(Saved data entries)
+++
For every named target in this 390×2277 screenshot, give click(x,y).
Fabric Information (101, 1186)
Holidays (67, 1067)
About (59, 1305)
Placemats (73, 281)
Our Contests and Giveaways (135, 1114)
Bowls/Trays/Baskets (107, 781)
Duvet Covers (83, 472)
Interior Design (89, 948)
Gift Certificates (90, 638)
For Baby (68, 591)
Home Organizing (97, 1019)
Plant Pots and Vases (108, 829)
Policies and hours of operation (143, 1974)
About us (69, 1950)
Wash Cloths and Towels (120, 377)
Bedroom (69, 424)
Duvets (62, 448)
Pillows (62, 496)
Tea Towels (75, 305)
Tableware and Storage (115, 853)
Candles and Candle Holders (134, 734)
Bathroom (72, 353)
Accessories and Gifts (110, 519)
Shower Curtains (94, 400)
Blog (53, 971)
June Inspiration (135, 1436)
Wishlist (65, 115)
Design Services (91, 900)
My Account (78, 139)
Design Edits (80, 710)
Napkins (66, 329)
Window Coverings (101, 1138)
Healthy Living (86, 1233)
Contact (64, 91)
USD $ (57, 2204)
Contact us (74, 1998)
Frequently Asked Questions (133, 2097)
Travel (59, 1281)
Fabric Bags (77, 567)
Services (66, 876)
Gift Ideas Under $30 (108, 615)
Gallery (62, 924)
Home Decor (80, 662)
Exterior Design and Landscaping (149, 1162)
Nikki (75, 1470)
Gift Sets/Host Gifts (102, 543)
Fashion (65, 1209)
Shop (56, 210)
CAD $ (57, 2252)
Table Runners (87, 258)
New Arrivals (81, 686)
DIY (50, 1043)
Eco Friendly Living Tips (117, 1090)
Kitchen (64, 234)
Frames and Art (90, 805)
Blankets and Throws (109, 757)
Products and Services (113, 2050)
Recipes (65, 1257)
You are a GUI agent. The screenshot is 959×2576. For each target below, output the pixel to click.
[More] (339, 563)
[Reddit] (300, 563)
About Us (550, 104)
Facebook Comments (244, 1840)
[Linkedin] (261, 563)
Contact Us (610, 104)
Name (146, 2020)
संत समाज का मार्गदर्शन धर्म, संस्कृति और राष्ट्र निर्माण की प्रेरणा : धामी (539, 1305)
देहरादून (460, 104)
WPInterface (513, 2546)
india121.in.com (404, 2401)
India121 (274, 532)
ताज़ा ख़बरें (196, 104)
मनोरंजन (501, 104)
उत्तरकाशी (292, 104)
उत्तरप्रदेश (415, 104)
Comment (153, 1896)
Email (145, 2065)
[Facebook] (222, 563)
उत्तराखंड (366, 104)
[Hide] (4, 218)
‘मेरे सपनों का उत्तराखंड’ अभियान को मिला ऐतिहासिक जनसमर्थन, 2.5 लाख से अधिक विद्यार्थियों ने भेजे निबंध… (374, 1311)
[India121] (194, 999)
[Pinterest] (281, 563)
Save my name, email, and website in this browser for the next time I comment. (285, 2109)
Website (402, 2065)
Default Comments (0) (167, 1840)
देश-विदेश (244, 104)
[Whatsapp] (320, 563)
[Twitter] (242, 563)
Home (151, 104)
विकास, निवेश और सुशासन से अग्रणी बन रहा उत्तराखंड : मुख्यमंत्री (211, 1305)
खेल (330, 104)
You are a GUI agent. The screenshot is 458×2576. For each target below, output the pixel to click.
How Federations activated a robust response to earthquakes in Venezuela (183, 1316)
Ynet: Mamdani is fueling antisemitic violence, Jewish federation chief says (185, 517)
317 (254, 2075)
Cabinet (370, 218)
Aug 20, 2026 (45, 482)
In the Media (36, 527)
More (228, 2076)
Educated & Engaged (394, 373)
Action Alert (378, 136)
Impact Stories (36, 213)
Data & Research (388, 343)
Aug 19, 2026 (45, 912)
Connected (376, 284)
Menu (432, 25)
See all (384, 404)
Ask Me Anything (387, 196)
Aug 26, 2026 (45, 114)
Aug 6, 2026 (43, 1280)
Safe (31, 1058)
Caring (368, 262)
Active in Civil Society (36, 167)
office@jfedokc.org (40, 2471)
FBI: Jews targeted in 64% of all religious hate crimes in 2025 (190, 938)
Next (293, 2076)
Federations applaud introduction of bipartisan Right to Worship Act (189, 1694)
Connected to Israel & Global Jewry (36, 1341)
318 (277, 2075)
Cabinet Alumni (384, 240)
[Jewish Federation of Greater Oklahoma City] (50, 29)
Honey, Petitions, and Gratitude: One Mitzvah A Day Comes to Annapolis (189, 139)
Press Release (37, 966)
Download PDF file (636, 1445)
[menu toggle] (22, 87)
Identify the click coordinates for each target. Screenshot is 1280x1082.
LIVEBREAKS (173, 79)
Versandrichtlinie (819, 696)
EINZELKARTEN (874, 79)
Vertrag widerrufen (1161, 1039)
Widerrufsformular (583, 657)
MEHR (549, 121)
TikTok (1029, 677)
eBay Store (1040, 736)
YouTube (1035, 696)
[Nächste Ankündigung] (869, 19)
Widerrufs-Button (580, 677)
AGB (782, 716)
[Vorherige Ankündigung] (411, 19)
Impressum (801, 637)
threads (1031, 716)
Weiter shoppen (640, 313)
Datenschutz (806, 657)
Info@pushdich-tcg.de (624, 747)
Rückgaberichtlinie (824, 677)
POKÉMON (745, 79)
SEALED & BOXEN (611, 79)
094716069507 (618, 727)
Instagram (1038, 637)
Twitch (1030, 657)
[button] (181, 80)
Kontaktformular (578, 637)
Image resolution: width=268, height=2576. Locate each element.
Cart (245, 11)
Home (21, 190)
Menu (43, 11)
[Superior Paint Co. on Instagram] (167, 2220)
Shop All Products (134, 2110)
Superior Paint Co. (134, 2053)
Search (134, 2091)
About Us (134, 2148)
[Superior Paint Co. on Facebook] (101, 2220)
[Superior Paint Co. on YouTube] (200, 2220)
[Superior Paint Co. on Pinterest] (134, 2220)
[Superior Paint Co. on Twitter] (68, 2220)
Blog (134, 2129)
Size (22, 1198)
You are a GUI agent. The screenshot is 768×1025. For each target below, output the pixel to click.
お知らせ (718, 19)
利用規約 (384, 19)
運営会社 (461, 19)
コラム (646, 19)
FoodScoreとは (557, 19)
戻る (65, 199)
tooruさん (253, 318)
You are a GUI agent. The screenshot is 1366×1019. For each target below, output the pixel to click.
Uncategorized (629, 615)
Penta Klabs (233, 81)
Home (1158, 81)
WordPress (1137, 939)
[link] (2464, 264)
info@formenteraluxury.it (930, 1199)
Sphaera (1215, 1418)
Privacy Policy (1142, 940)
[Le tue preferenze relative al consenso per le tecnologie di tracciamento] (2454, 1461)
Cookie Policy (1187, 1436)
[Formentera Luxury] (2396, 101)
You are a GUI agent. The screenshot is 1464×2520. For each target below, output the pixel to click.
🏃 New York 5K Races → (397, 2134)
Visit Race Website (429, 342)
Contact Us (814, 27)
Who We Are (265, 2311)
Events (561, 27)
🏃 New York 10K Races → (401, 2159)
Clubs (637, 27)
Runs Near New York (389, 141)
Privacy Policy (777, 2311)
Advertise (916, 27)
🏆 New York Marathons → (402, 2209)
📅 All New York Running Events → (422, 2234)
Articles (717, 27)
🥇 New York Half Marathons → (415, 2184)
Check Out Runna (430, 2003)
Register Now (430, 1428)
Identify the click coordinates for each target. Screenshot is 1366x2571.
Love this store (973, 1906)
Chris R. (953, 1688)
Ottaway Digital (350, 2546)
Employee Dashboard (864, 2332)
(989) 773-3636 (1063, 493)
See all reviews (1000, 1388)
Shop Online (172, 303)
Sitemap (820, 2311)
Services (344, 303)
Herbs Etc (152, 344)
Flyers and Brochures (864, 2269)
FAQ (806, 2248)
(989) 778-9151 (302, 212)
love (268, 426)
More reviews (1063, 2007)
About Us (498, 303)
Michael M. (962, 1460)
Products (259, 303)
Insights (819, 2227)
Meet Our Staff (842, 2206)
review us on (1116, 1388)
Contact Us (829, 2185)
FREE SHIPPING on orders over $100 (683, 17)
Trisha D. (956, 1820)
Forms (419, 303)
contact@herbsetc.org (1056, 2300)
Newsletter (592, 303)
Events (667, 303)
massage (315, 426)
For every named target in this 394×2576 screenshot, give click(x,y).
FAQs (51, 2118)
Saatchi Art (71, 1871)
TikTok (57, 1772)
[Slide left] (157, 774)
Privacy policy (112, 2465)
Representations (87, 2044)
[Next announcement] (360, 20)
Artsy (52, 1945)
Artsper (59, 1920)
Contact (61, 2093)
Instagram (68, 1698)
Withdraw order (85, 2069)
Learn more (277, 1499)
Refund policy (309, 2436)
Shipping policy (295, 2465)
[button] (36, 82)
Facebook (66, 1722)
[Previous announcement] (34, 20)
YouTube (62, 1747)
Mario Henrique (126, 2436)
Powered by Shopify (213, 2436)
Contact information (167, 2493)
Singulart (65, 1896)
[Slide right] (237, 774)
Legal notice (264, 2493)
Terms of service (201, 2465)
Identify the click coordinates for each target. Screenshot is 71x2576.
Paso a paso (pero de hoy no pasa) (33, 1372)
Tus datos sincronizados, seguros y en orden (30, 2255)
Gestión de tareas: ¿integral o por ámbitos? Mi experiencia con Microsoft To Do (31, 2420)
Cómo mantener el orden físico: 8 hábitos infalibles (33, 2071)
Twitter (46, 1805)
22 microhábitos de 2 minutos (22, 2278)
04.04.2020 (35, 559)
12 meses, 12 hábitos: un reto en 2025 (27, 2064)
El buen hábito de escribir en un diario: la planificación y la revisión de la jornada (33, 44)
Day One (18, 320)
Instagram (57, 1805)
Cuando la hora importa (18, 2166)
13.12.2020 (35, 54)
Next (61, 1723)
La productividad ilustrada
+++
### [Try it]
From the line containing "Twitter (46, 1805)" down to the last line of the records, transcribe every line exactly and add nothing else.

### [Solved exercise]
Twitter (46, 1805)
22 microhábitos de 2 minutos (22, 2278)
04.04.2020 (35, 559)
12 meses, 12 hábitos: un reto en 2025 (27, 2064)
El buen hábito de escribir en un diario: la planificación y la revisión de la jornada (33, 44)
Day One (18, 320)
Instagram (57, 1805)
Cuando la hora importa (18, 2166)
13.12.2020 (35, 54)
Next (61, 1723)
La productividad ilustrada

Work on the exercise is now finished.